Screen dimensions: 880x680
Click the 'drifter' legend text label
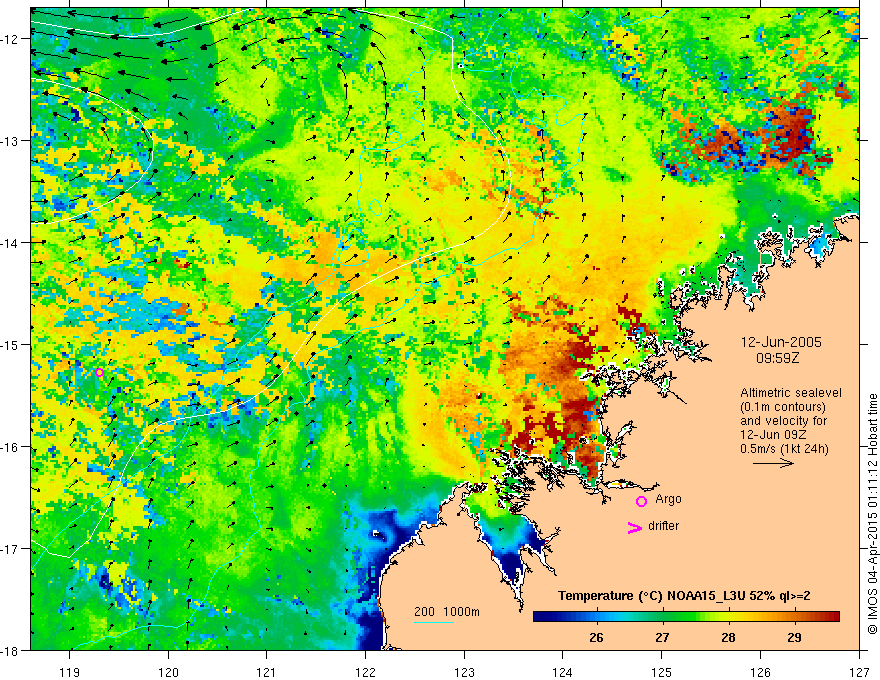pyautogui.click(x=666, y=526)
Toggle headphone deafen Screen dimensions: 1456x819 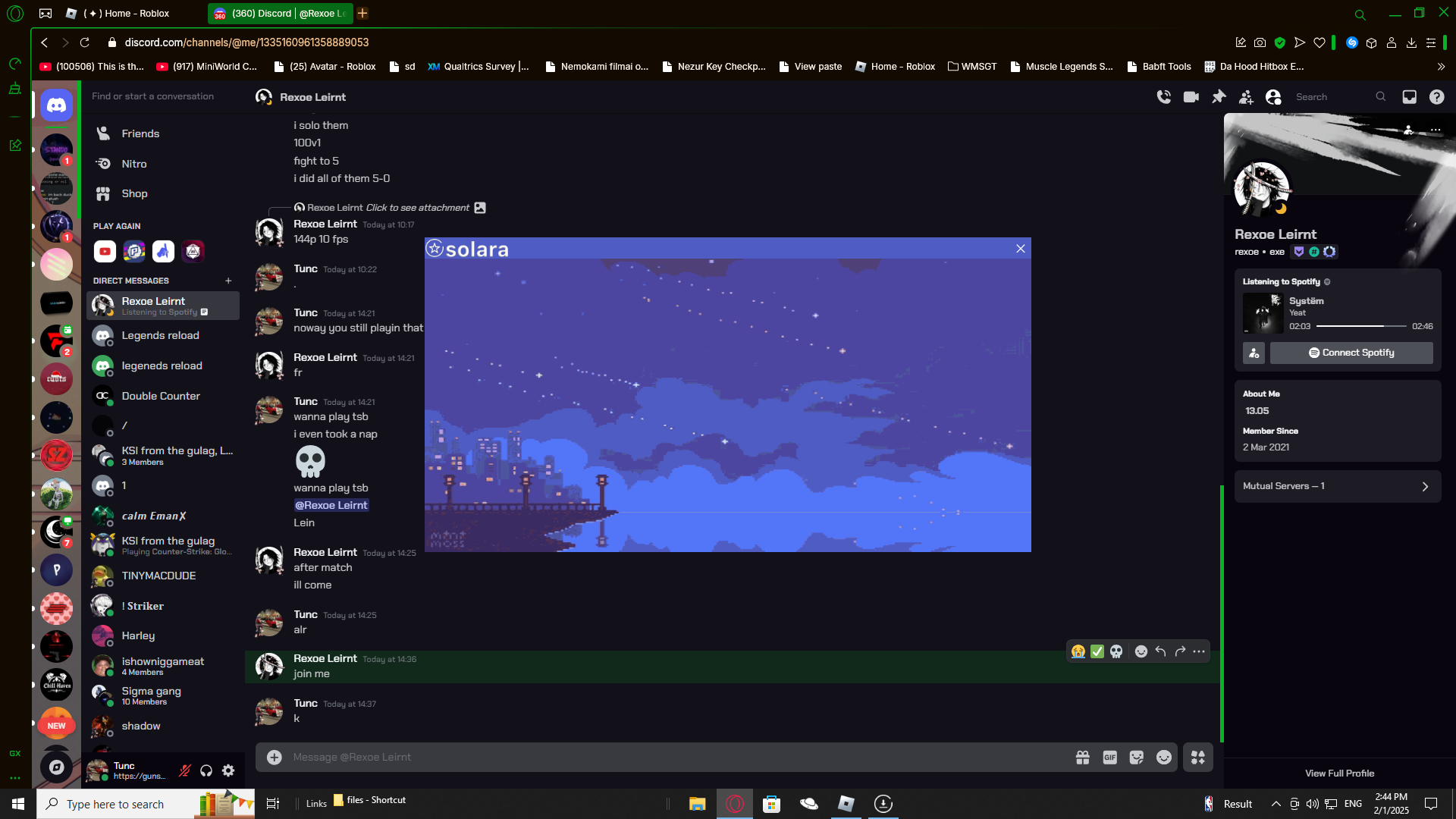pyautogui.click(x=206, y=770)
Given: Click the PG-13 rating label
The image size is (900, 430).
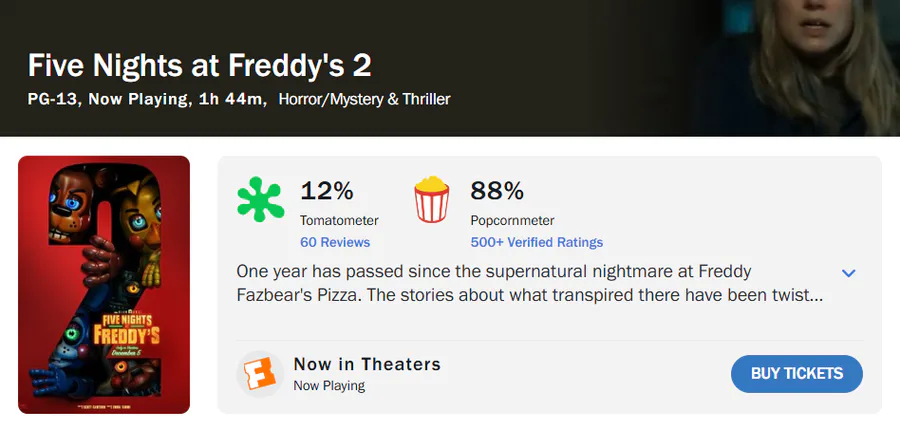Looking at the screenshot, I should [53, 99].
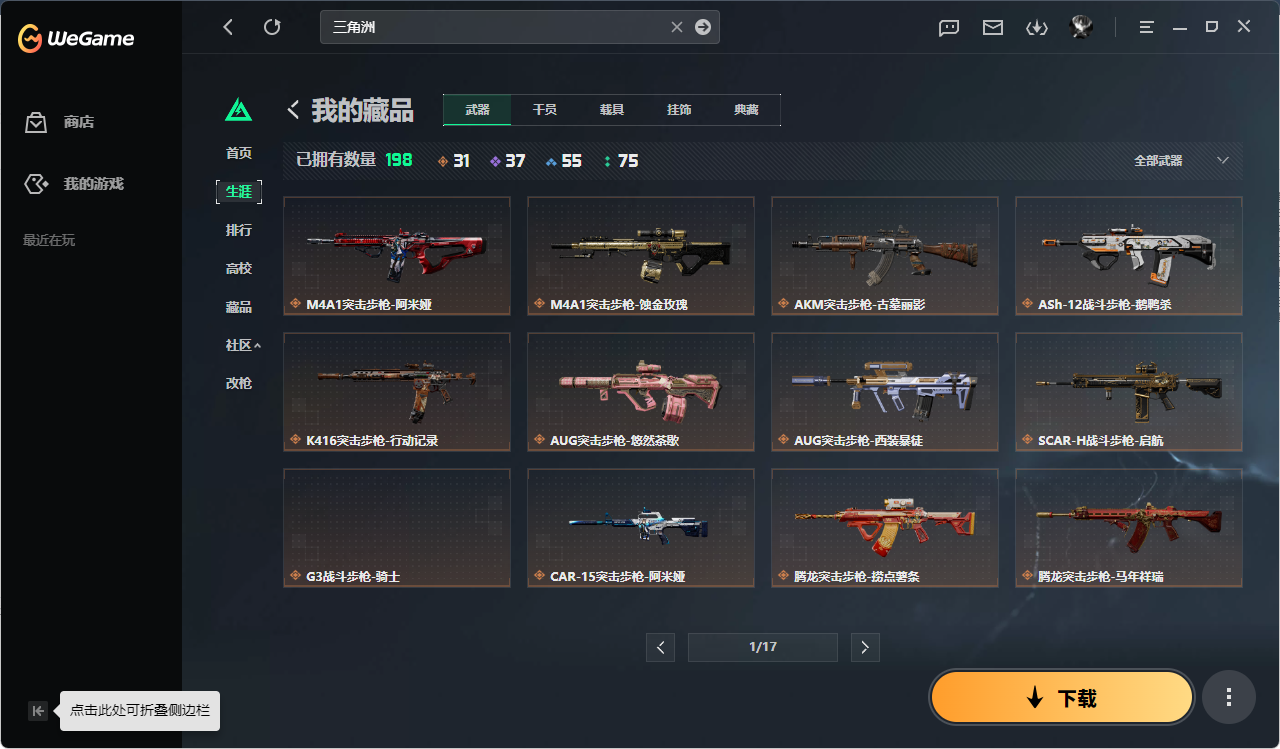Open the download manager icon
The height and width of the screenshot is (749, 1280).
click(1037, 28)
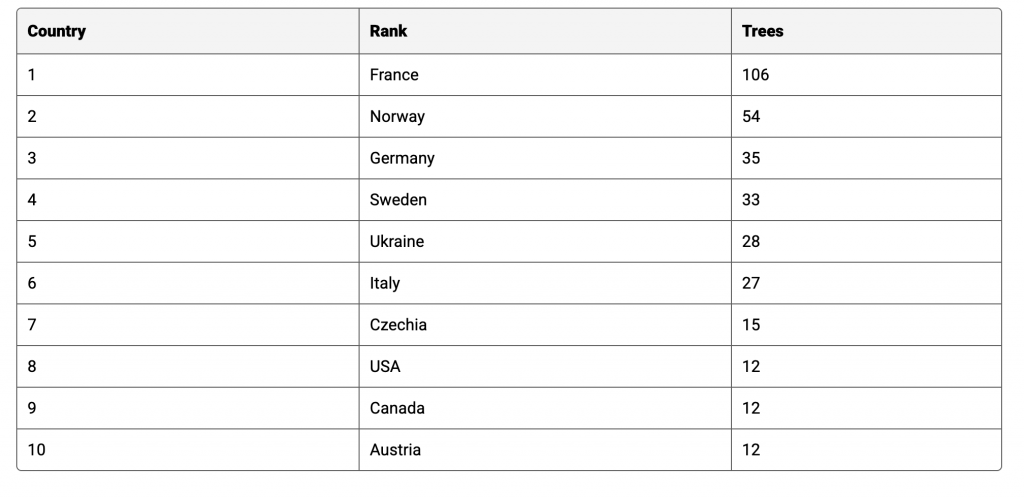The image size is (1024, 497).
Task: Select the Italy cell
Action: coord(385,283)
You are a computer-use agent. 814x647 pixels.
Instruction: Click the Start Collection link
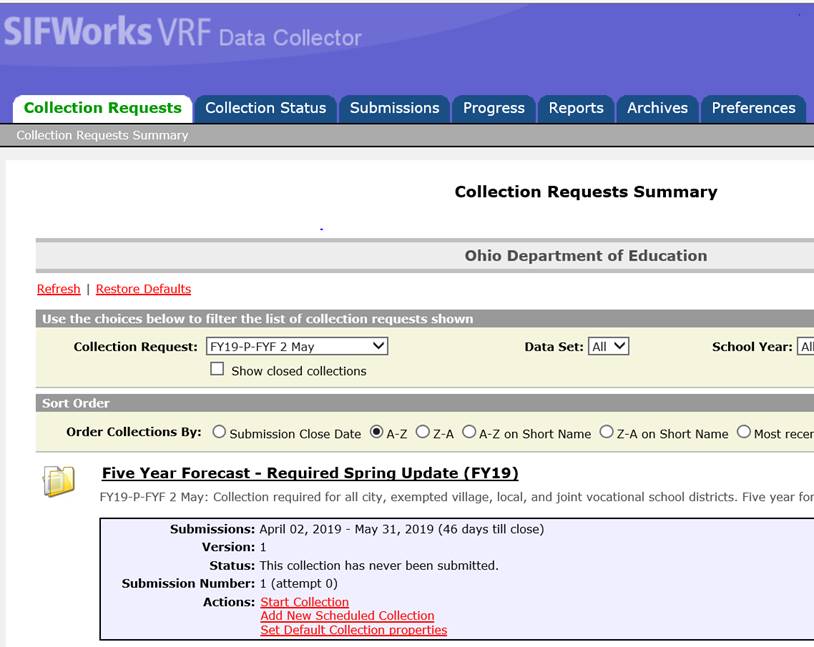click(x=304, y=602)
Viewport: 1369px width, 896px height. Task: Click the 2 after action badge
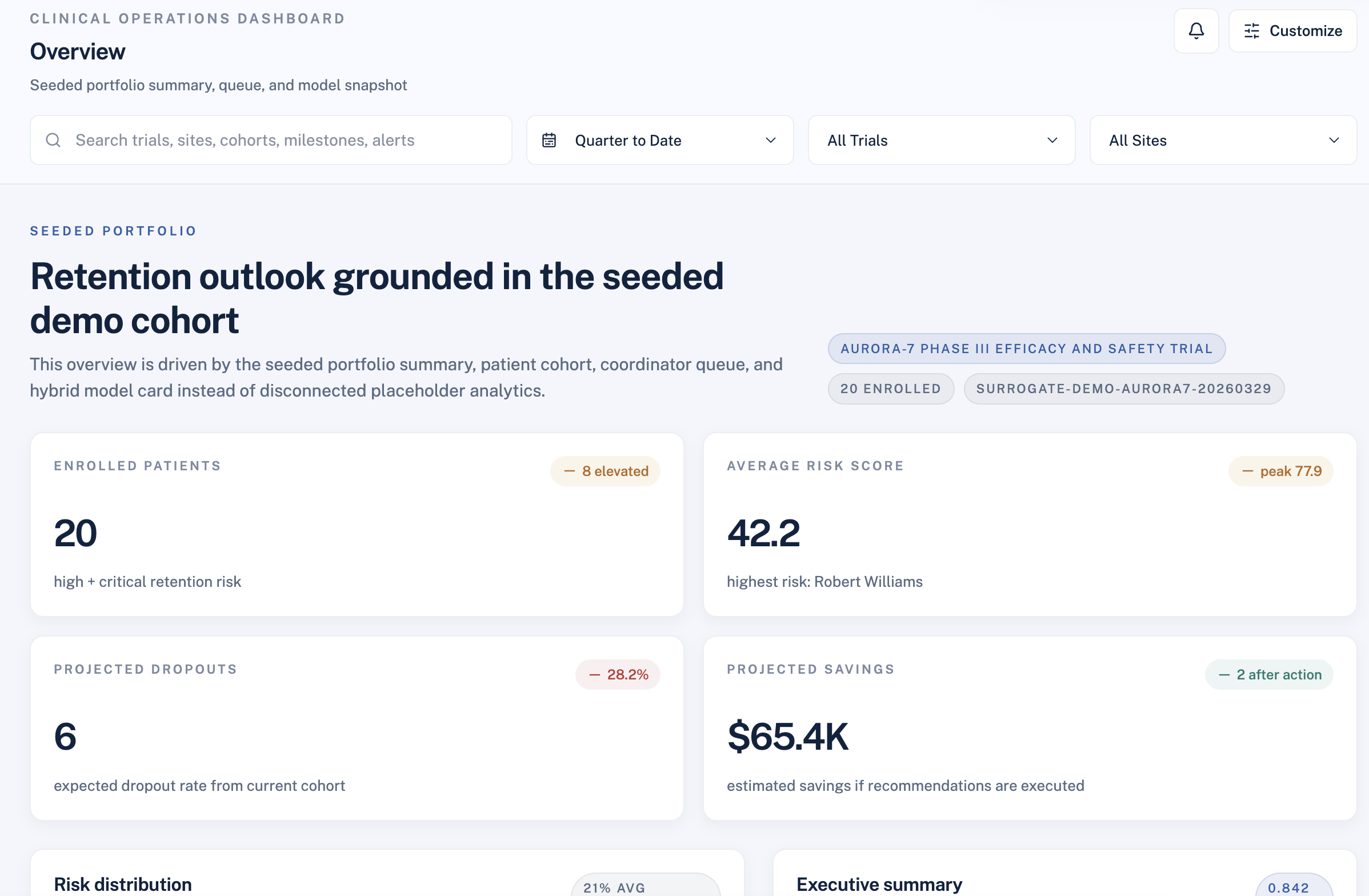(x=1268, y=675)

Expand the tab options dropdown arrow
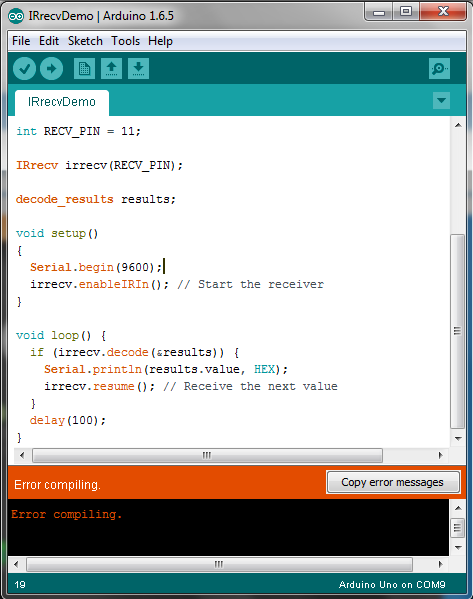tap(441, 100)
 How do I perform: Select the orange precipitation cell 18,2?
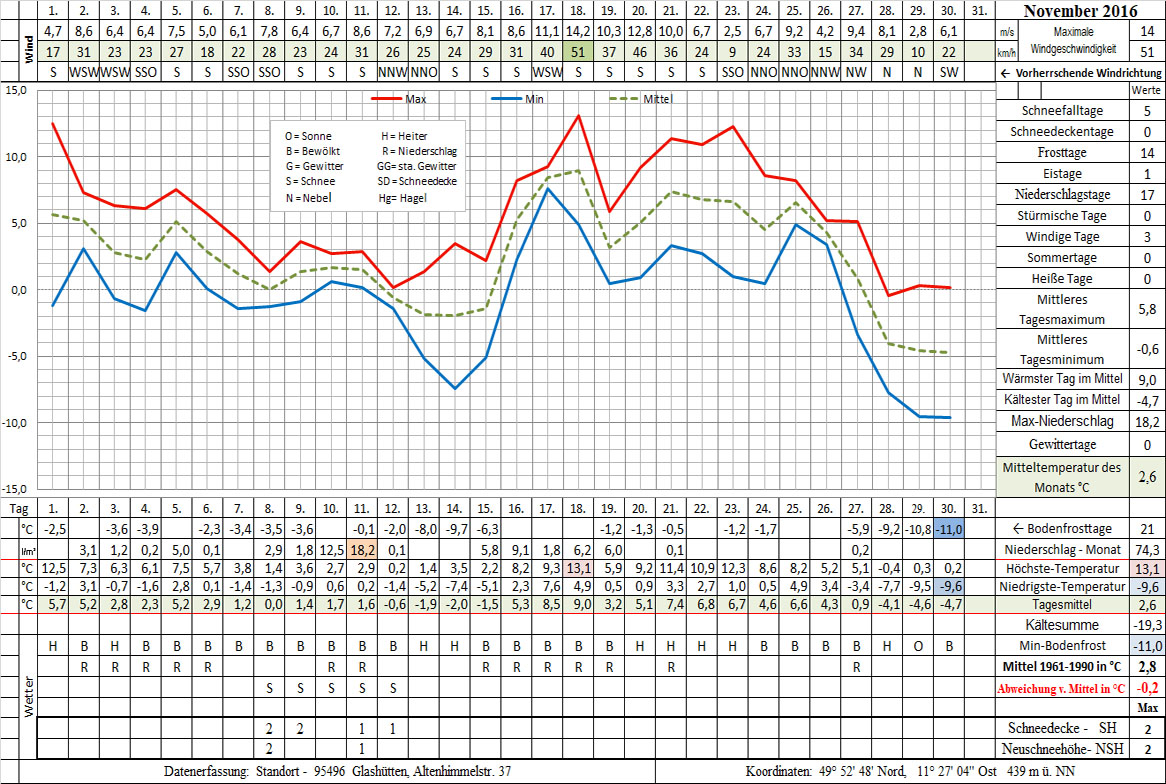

● ● ● ●

- [What to do]
Set down everything from the line containing "Given: Click the PG-13 rating label" down to the line containing "Task: Select the Italy cell", keeping each line exactly as it appears, and leave the pictures out.

- [Exercise solution]
Given: Click the PG-13 rating label
The image size is (900, 430).
Looking at the screenshot, I should [53, 99].
Open the download manager icon
The height and width of the screenshot is (749, 1280).
click(1037, 28)
The image size is (1024, 497).
Task: Select the Italy cell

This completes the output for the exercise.